March 2026
Pay Differentiation and Ordinary Sickness in the Performance and Retention Bonus.
Supreme Court. Social Chamber. Judgment 159/2026 of 12 February
Executive Summary
- The Supreme Court holds that it is not discriminatory to proportionally reduce a bonus linked to performance and retention during periods of temporary incapacity due to ordinary sickness, since the suspension of the employment contract entails the absence of effective work.
- By contrast, it is discriminatory to deny access to the bonus by requiring a minimum of three months actually worked without counting temporary incapacity due to ordinary sickness, as this turns the illness into a direct obstacle to acquiring entitlement.
- The Supreme Court upholds the difference in treatment between common and occupational contingencies and declares null only the part of the collective agreement that excludes temporary incapacity due to ordinary sickness for the purposes of reaching the minimum retention threshold, while maintaining the proportional accrual rule as lawful.
I. Background to the Dispute
Judgment 159/2026 of the Supreme Court, addressed in this commentary, examines an issue which—following Law 15/2022 of 12 July on equal treatment and non-discrimination—has moved to the centre of labour law debate: namely, the extent of the prohibition of discrimination on grounds of illness when applied to pay incentives linked to effective work.
The appeal in cassation giving rise to the aforementioned ruling was lodged by the Confederación Intersindical Galega against the judgment of the National High Court (SAN) of 16 September 2024, delivered in collective agreement challenge proceedings. That judgment had upheld several provisions of the Company Collective Agreement (2024–2028), thereby providing the Supreme Court with the opportunity to rule on a matter of significant practical importance: namely, to what extent illness—now expressly configured as an autonomous ground of discrimination—impacts the pay regime during suspension of the employment contract and limits the freedom of collective bargaining in relation to variable incentive schemes.

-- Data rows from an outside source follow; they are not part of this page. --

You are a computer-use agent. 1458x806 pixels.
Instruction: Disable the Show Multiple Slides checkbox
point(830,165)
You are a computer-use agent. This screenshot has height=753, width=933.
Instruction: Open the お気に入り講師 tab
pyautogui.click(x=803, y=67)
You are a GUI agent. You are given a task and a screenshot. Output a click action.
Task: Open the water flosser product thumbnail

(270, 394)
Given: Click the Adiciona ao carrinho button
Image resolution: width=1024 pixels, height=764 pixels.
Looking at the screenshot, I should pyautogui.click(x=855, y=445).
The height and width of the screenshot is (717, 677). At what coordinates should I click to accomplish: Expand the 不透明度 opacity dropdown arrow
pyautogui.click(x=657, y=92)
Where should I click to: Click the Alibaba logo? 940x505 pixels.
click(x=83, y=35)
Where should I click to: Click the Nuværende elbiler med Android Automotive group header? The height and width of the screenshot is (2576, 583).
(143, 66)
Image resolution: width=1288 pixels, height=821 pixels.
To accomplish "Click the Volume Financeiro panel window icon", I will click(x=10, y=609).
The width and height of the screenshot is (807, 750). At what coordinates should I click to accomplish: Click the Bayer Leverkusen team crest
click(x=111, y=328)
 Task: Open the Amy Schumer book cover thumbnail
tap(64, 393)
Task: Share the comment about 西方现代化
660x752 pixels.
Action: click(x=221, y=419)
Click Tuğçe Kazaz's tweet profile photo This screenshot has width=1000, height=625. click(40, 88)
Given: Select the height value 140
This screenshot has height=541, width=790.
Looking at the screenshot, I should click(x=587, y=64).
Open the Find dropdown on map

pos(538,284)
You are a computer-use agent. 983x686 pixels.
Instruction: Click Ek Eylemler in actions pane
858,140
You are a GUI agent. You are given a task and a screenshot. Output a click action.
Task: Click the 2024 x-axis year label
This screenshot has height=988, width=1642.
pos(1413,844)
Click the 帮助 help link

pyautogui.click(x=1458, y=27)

Strictly speaking, the trade union claim was not confined to the above. It in fact advanced three grounds of challenge: (i) the collective regulation of the deferral of parental leave, (ii) the calculation system for the general performance and retention bonus, and (iii) the attribution of certain powers to the Inter-Centres Committee.
In this regard, although—consistently with the claim—the judgment addresses all three grounds in full, it is the second that concentrates the real legal significance of the ruling, as it brings into direct tension the principle of equality on grounds of illness and the legal regime governing suspension of the employment contract.
The analysis that follows focuses specifically on this issue.